Nevertheless, answer one does, and your vote is soon translated into a coloured pebble for you to cast onto a sheet of polythene the size of a five-a-side pitch. At time of visit, the new multi-coloured beach had failed to accumulate a critical mass of publicly-distributed pebbles. But a sad sense that, whatever your vote, you were only one of so, so many pebbles here in Brighton. And this was humbling enough to make SPECTRA: CAST feel revelatory, even if slightly anodyne.

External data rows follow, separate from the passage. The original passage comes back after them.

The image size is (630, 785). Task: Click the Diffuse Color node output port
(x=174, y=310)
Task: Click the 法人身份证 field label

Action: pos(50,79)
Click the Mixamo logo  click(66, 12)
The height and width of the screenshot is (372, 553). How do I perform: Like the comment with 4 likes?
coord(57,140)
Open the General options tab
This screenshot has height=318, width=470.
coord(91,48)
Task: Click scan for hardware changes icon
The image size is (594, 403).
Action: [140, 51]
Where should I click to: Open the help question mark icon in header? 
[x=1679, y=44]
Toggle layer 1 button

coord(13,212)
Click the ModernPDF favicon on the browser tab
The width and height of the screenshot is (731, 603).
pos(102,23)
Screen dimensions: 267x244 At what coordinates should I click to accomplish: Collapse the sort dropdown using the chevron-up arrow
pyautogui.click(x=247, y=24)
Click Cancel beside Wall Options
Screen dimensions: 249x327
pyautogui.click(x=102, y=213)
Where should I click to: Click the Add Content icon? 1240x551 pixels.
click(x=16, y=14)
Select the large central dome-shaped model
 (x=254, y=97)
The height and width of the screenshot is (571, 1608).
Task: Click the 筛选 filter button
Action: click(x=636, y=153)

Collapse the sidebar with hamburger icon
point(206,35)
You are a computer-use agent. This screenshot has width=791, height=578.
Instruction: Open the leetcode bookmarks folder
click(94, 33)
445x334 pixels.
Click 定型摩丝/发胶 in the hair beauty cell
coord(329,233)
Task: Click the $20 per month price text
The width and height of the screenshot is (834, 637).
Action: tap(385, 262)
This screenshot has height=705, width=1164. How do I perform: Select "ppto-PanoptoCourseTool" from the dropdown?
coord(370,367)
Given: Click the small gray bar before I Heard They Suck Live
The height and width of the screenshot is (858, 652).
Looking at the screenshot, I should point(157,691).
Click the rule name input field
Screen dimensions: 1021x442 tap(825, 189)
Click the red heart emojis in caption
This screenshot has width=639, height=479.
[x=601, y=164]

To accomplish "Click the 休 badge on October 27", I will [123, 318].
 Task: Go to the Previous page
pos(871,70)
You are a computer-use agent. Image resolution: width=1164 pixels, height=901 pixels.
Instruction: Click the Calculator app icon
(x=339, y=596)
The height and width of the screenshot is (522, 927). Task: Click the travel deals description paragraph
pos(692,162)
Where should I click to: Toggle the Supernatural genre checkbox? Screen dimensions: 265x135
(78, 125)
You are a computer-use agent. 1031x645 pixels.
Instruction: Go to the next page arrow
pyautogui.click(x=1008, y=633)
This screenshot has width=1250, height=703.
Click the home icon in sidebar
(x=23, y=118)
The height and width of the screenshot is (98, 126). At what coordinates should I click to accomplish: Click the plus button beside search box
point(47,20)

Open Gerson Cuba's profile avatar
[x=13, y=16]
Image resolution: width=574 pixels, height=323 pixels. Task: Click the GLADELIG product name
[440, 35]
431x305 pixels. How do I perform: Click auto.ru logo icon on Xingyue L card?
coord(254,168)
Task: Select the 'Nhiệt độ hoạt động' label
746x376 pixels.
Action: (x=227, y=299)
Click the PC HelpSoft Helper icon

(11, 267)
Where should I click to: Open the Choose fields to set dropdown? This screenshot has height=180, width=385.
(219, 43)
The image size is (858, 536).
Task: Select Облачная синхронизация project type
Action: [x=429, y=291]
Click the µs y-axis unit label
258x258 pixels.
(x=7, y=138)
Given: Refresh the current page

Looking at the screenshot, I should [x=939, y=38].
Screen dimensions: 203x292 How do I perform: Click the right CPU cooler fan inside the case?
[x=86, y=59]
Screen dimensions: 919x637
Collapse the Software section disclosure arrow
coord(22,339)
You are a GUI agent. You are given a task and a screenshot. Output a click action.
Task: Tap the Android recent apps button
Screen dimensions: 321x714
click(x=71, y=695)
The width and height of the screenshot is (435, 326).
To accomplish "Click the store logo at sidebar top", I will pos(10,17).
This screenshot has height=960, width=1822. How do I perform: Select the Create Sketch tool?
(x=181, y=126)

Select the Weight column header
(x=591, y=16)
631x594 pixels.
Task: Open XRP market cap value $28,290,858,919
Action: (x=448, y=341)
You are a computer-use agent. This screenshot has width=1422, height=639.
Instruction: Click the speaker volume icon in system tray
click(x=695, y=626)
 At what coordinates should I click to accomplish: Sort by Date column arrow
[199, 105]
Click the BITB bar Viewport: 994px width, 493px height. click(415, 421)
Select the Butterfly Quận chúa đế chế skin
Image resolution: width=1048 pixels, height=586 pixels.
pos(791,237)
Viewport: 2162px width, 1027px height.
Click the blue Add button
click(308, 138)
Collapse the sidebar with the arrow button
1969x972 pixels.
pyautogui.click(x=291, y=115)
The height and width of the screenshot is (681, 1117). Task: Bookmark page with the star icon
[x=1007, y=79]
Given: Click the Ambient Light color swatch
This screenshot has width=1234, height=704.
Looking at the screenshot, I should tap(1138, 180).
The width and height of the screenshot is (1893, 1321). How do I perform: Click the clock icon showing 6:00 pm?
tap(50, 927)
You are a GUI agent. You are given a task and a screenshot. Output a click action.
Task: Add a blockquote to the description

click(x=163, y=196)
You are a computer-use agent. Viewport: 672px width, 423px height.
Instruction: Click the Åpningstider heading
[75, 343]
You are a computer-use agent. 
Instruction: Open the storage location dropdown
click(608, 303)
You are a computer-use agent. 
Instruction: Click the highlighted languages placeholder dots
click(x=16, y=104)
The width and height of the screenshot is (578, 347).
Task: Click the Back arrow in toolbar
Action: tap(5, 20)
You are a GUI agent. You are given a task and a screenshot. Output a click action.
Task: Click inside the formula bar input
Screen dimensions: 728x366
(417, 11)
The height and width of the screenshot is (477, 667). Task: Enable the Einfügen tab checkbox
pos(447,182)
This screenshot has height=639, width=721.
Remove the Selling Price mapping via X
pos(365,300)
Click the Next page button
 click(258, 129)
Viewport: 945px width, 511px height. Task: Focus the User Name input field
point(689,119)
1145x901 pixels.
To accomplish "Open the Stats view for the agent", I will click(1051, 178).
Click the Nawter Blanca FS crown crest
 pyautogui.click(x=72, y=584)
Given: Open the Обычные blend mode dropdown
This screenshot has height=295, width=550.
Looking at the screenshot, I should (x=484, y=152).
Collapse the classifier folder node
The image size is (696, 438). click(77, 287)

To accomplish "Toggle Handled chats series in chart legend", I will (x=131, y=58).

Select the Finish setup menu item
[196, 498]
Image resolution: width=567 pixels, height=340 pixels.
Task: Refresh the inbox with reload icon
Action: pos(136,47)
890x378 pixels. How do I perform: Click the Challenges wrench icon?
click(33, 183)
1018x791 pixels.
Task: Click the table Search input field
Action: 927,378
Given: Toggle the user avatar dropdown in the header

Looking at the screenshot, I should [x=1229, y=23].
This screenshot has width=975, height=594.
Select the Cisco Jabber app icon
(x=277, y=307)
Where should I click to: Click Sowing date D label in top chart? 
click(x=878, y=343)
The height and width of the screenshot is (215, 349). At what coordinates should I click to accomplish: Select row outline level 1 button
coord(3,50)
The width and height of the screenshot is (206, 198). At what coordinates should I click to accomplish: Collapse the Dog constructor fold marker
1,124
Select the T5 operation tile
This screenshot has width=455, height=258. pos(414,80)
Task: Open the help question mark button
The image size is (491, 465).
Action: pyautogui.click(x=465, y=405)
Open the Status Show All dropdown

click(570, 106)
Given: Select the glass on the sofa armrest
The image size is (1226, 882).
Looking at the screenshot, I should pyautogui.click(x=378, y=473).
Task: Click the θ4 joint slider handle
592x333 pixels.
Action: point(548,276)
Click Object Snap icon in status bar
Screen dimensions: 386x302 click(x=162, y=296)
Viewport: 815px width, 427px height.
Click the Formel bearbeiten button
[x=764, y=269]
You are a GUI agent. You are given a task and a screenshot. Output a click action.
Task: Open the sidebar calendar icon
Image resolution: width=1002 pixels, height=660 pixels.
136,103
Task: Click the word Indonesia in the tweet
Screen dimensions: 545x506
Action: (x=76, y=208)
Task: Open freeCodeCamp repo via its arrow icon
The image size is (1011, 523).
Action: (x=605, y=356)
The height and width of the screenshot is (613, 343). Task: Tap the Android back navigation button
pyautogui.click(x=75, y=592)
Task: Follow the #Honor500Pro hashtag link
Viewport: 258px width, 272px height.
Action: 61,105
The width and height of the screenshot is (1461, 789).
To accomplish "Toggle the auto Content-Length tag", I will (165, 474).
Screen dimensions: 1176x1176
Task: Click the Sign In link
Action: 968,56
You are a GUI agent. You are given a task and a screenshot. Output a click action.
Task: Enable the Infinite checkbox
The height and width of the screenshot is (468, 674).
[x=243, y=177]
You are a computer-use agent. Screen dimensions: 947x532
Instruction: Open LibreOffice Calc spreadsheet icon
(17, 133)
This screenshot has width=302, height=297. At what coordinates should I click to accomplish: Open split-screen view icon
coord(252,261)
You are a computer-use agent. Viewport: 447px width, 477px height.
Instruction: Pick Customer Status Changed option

But there’s a wider story around the visual arts here in Brighton. The city also has a festival called HOUSE, which in previous years the Festival has supported. With lead artists like Yinka Shonibare MBE, Nathan Coley and Gillian Wearing, HOUSE enjoys nationwide importance. Having incubated along with the theatre, books and music which take over Brighton in May, the visual art strand has migrated to a later time of year to become a Biennial type event. For Brighton, that is perhaps a happy ending. For the Festival, which (in the absence of a big name or a visible curatorial agenda) appears a bit depleted this year, a bittersweet achievement.